Vaccine hesitancy is receiving increasing public health attention in developed and developing countries around the world. Public health authorities can have an impact on vaccine acceptance, vaccination coverage and delay in receipt of vaccines within the general public. This review of published reviews and Canadian interventional studies aims to identify evidence-based best practices and areas for future research, to inform the development of action and research plans.
Recent reviews (n=9) and interventional studies conducted in Canada (n=10) showed that there is no strong evidence on which type of intervention to recommend to address vaccine hesitancy/refusal. Findings of this review indicate that some types of interventions showed more promising effect on vaccine acceptance and vaccine uptake (e. g. tools such as reminders and recall for patients and healthcare providers). However, it remains unclear whether educational initiatives alone alter vaccine refusal and hesitancy. Multifaceted interventions (encompassing improved access to vaccines, immunization mandates, and patient education) may increase vaccine uptake in vaccine-hesitant populations.
Some recent reviews of the literature have looked at communication strategies with parents and at the influence of these strategies on parents’ decisions regarding childhood vaccination.
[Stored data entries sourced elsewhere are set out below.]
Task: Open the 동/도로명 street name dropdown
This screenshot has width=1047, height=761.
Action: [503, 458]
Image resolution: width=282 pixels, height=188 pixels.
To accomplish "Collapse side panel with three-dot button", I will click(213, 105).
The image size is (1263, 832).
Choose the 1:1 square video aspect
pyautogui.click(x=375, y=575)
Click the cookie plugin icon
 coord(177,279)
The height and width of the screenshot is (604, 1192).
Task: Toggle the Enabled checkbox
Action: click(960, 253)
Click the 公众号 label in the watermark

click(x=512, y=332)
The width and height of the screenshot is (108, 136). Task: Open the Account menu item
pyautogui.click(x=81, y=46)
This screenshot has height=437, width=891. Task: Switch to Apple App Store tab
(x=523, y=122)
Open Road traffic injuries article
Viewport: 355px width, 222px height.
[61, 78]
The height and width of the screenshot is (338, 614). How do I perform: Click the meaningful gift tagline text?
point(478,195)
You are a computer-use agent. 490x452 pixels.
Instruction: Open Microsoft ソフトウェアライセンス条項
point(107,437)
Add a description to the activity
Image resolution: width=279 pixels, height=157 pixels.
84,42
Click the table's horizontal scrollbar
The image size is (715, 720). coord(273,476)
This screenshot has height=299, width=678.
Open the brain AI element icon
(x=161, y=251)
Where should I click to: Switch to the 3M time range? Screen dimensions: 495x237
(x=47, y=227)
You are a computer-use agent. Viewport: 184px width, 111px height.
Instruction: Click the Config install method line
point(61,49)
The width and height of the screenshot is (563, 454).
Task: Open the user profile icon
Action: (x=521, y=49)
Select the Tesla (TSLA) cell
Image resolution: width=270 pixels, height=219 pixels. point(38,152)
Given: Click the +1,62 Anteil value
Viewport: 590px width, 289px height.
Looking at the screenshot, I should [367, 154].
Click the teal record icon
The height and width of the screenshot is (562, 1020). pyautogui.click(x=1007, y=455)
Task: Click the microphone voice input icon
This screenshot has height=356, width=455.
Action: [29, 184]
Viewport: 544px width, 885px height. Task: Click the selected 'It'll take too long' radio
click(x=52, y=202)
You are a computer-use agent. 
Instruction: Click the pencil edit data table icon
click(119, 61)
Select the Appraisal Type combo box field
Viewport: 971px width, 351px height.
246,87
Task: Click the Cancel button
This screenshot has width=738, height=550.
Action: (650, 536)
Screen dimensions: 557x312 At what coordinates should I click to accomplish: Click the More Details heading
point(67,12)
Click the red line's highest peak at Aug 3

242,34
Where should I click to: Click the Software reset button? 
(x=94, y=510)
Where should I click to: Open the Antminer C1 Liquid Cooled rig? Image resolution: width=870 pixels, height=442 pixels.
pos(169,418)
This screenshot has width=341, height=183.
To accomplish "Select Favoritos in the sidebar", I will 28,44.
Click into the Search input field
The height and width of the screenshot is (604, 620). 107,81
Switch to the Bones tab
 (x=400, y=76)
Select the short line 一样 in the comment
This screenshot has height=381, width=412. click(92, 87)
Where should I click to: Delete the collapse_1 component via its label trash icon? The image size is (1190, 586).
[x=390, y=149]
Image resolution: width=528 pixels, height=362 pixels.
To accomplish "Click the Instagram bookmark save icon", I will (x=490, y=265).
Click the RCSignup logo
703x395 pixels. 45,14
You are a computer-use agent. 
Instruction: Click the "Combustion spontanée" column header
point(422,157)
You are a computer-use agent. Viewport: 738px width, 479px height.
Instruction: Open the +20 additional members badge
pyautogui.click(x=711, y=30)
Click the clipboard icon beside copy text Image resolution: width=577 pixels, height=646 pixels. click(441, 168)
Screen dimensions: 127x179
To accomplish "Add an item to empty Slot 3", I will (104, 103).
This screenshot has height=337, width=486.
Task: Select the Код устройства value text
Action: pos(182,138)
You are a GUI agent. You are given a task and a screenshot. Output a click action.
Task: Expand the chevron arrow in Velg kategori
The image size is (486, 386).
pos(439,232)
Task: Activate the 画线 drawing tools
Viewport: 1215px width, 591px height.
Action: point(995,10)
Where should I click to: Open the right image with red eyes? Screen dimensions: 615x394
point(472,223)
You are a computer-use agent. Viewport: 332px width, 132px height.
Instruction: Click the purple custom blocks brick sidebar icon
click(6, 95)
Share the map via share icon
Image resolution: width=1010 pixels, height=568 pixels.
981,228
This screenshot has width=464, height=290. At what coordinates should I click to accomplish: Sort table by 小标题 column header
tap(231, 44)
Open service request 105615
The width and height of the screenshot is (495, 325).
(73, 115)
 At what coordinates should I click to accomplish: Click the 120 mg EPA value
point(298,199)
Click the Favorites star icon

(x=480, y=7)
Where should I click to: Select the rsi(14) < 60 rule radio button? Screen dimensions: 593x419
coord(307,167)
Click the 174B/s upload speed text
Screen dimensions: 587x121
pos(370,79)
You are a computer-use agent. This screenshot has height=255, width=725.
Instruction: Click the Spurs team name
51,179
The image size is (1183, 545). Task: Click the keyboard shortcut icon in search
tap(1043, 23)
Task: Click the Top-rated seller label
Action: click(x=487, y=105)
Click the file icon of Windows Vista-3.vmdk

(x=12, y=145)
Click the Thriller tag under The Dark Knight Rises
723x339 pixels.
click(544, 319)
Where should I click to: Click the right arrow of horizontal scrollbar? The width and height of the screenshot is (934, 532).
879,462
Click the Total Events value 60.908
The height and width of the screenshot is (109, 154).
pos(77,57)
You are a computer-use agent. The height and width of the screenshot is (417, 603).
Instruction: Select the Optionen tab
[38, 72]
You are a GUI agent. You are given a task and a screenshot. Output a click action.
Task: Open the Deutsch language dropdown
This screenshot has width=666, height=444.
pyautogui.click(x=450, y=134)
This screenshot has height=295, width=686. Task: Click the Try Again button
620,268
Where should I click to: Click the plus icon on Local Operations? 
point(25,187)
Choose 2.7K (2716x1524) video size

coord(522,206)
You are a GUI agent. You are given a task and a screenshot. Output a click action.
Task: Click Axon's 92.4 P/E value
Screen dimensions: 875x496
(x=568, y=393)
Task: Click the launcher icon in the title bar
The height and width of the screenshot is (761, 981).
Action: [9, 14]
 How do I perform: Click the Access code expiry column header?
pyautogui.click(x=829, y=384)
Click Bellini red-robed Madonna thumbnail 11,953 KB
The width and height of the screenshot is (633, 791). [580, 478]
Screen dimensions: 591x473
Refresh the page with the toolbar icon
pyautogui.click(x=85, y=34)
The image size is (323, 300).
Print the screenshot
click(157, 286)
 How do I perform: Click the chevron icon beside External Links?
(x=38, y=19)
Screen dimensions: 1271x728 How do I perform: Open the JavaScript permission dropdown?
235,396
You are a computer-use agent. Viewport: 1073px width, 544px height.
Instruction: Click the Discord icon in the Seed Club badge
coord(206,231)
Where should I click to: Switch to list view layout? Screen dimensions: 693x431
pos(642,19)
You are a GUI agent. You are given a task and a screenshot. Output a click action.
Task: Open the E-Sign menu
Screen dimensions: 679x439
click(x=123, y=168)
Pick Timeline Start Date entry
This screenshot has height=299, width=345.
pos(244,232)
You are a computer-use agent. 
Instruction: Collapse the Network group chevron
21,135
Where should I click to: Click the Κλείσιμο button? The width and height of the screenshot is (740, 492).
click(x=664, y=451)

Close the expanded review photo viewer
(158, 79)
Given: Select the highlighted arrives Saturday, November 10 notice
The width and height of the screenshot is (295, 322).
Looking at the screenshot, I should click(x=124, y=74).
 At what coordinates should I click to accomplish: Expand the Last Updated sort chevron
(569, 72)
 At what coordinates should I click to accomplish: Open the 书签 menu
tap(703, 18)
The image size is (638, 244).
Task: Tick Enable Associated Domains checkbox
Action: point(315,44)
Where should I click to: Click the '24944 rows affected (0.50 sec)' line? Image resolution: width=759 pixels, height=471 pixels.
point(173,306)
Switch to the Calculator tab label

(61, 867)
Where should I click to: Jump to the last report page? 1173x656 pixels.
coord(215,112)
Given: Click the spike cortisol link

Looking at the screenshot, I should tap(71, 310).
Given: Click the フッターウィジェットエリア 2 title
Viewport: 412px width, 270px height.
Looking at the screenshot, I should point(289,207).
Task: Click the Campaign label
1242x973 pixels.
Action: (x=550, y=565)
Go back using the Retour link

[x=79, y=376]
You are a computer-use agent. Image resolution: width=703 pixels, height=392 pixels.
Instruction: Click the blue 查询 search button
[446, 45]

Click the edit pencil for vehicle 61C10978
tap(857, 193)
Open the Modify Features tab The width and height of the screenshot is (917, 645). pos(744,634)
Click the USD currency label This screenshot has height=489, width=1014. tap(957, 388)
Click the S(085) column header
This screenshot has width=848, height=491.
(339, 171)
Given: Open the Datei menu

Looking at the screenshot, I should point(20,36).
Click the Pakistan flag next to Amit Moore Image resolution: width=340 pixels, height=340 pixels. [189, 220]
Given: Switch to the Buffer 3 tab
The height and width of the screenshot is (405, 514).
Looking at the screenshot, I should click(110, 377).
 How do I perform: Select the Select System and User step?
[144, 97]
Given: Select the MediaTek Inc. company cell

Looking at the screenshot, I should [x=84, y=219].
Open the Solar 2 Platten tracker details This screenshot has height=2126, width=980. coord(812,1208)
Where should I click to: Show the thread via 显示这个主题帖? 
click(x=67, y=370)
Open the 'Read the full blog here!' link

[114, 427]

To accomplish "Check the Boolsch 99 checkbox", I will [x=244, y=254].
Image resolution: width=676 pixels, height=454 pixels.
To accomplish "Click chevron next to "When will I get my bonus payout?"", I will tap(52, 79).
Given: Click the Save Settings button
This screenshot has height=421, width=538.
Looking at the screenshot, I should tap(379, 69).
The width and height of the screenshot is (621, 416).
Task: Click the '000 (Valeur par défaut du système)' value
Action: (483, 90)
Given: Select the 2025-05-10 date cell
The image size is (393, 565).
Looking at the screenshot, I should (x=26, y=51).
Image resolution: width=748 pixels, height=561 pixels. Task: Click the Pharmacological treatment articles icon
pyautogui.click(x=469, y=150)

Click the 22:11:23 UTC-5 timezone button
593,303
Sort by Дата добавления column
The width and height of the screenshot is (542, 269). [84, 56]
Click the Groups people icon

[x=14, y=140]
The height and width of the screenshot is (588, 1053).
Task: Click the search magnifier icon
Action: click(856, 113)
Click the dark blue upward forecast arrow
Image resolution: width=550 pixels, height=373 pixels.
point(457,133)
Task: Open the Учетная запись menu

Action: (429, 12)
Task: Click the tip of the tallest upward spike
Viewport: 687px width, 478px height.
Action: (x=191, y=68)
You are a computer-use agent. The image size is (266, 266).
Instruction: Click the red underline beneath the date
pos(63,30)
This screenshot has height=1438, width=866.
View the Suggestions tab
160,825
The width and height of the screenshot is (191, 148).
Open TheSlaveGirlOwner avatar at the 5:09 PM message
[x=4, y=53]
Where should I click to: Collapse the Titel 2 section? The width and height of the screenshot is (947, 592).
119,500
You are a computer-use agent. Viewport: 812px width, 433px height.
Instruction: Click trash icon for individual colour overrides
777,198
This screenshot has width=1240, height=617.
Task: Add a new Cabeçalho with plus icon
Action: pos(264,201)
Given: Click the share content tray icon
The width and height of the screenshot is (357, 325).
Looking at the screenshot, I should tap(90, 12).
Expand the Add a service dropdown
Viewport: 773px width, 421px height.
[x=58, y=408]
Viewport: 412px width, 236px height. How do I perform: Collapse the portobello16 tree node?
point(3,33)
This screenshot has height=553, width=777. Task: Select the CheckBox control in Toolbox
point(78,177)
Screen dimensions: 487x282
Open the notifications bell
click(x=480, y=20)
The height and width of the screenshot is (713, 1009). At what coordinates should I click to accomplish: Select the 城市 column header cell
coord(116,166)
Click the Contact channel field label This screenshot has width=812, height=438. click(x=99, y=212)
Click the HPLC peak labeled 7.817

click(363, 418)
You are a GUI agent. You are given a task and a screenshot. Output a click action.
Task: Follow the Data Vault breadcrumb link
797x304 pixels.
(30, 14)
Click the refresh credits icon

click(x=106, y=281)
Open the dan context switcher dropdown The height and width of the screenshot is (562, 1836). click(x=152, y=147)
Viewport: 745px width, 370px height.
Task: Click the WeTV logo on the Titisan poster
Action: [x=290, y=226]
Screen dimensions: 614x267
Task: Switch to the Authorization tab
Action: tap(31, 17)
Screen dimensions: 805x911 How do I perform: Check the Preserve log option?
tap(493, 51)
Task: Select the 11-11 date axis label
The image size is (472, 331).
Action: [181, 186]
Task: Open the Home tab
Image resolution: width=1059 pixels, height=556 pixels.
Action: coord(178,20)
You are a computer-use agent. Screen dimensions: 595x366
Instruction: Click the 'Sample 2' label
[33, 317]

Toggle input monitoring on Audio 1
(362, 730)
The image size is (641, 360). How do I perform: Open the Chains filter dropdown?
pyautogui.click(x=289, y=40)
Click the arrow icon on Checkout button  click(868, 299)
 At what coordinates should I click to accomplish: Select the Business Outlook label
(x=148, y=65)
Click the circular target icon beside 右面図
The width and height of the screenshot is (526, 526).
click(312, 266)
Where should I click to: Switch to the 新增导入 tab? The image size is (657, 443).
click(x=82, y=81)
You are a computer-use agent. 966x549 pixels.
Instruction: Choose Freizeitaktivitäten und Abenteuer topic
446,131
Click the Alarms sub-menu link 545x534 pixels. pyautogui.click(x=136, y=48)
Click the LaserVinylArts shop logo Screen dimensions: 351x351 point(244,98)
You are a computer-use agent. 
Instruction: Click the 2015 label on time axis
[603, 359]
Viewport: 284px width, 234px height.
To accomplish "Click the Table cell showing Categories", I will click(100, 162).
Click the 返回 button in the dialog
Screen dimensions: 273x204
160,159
Overall, findings showed that healthcare providers play a key role in patient/parent vaccination decision-making and are perceived as an important source of vaccination information. Poor communication or negative relationships with healthcare providers sometimes have an impact on parents’ vaccination decisions. Building parental trust seems to be an important component of the provider-parent interaction.
Key principles for optimizing strategies to address vaccine hesitancy were identified. To be effective, interventions should be developed using a planning framework and should be based on a theoretical model. The use of a combination of different interventions (multiple components) appears to be more effective than single-component interventions. Interventions are most likely to succeed when they are based on empirical data and situational assessment – both to have a detailed level of understanding of the vaccine hesitancy situation (susceptible populations, key determinants of vaccination, barriers and enabling conditions, etc.) and to properly evaluate the impact of the intervention.